PBP doesn't think it's a great idea to pass around bytes that are
implicitly some other type, but didn't mind it (or got used to it) in
Python 2, and so they're not looking at that as a problem that Python
3 can solve.  They're looking at Python 3 as the problem that prevents
them from doing what worked fine in Python 2.  I understand that point
of view, I just think we should be able to do better in Python 3, and
should give it a serious try before giving in.  Remember, "Special
cases aren't special enough to break the rules" comes *before*
"Although practicality beats purity".  Not to forget that "Explicit is
better than implicit" is second[1] on the list. ;-)

After looking at this thread, I feel that (due to misunderstandings on
both sides) purity hasn't really been tried yet.

 > >> If that particular configuration of bytes is because it's
 > >> ASCII-encoded text, then sure.
 > >
 > > Once again, you are advocate precisely the Python 2 model of text.
 > 
 > Not exactly, because what I get back is bytes, which cannot
 > directly be mixed with unicode (str) as it was in Py2.  I think
 > this is a key difference.

You're in good company there; that was Guido's rationale for not
worrying, too.  I agree it's "key" (and I'm sure Nick will, on
reflection if not already).  But I worry (a lot) that it's not enough.

 > This confuses me somewhat.  It's okay to use b'ethan'.upper(),
 > which only makes semantic sense as ASCII-encoded text,

Not really OK.  In theory, because it doesn't require serialization/
encoding of a primitive type, it doesn't matter.  In practice, without
powerful formatting, it isn't even a major attraction.  In practice,
with powerful formatting, it adds to the attraction.

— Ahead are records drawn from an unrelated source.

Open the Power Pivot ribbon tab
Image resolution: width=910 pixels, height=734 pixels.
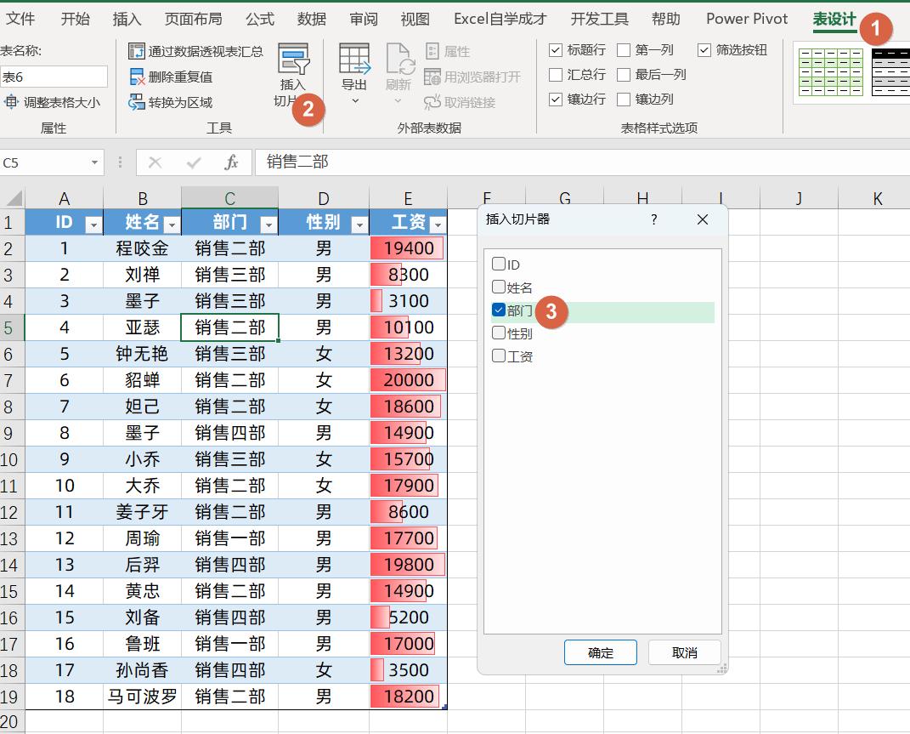(x=746, y=18)
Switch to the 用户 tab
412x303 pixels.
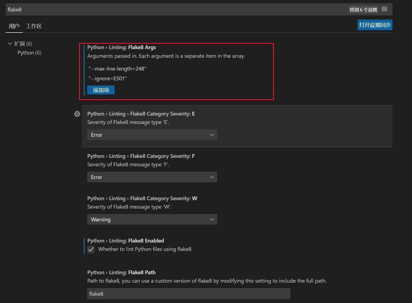click(14, 26)
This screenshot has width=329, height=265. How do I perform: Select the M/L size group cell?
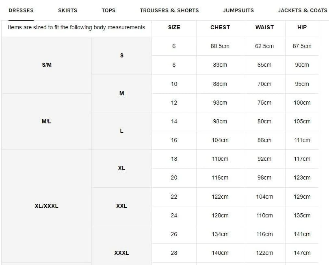[47, 121]
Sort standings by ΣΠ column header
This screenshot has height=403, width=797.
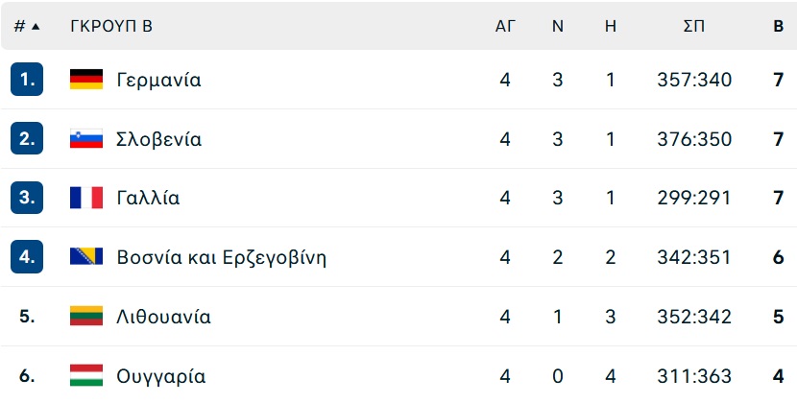click(x=694, y=27)
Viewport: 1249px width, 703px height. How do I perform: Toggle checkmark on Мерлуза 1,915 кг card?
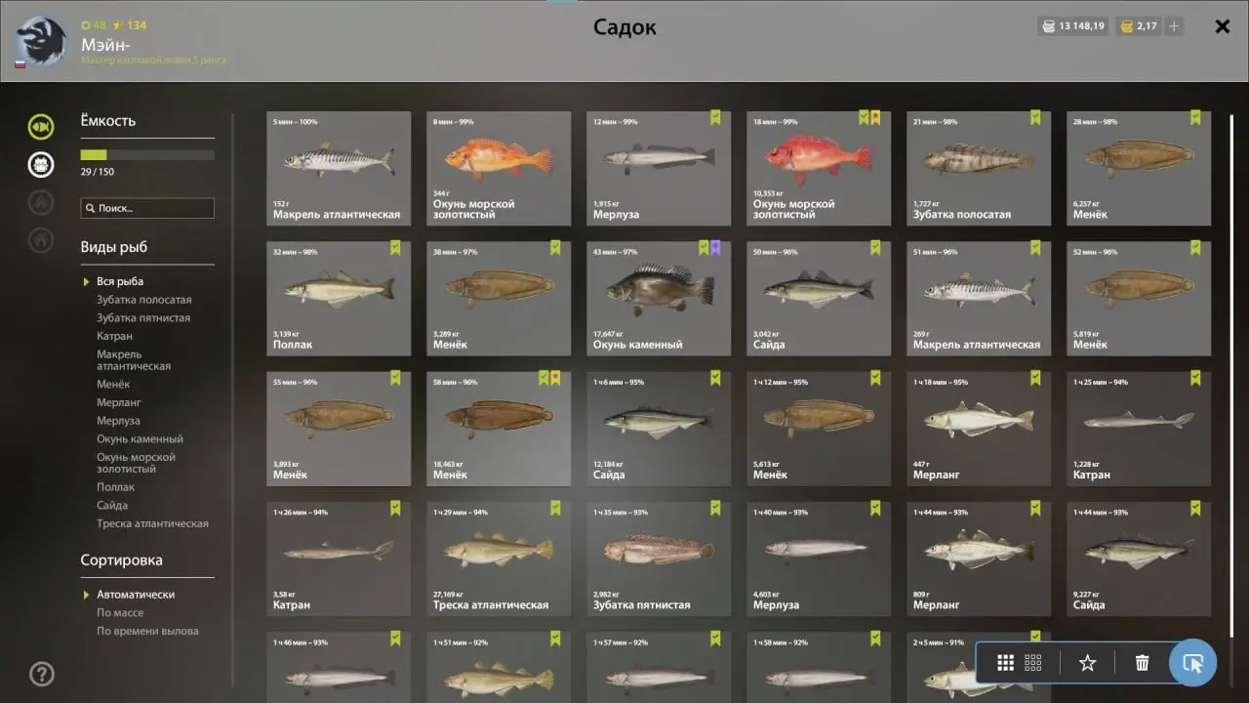point(714,117)
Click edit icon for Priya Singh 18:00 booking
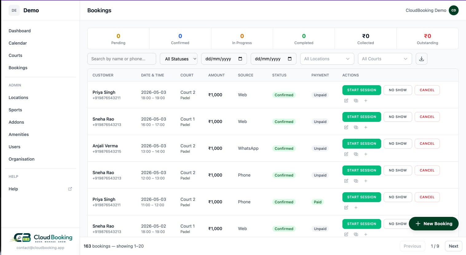The width and height of the screenshot is (466, 255). click(346, 101)
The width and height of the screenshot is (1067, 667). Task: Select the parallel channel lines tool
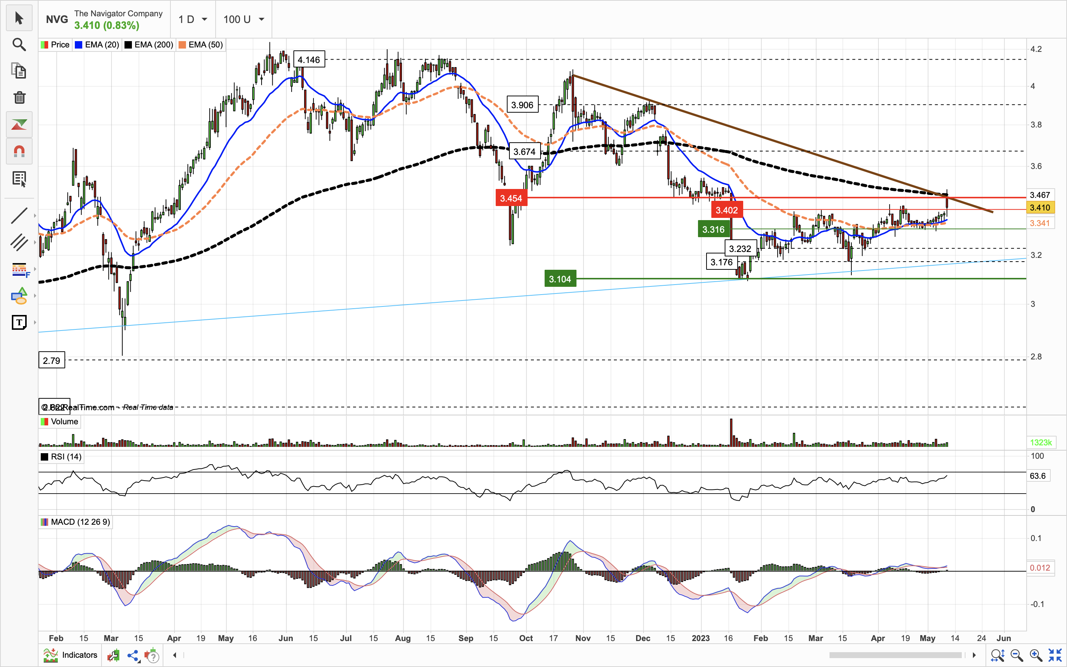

Note that regex doesn't require type conversions (matches have methods
to return positions in the target or subsequences of the target, not
values of other types), which is why I (and I suspect Nick for the
same reason) am comfortable with polymorphic regex but not with bytes
formatting.

 > (Aside, I'm perfectly comfortable with "ASCII-encoded text" because
 > if you took u'ethan'.encode('ascii') you would get b'ethan'.  If it
 > was some other encoding, such as cp1251, I would call that
 > particular byte stream "cp1251-encoded text".

Even though "ethan" is perfectly good ASCII-encoded text (as well as
the integer 435,744,694,638 on a bigendian machine with 5-byte words,
and you have no way of knowing whether it was user data (CP1251) or a
metadata keyword (ASCII) or be the US national debt in 1967 dollars
(integer) when b'ethan' shows up in a trace?

 > And if there were methods that worked directly on a cp1251-encoded
 > byte stream I would not have any problem using them on
 > cp1251-encoded text.)

I was afraid of that: all of those methods (except the case methods[2])
will work fine on a cp1251-encoded text.  And because they only know
that the string is bytes, the case methods will silently corrupt your
"text" as soon as they get a chance.  That bothers me, even if it
doesn't bother you.  Purity again, if you like.  (But you'd take a
safe .upper if you got it for free, no?)

 > Okay, I've thought somewhat.  Under the definition above would it
 > be fair to say that Db3Table (a class in my dbf module) is a
 > boundary type?  It sits between the actual file and the program,
 > and transforms bytes into actual Python types.

Yes, I'd call that a boundary type.

Footnotes: 
[1]  Yes, I know what's number 1, but I'm not going to mention it out
loud!

[2]  Arguably those too, since bytes don't have a locale.  They're in
C locale and the bytes >127 don't have semantics like case.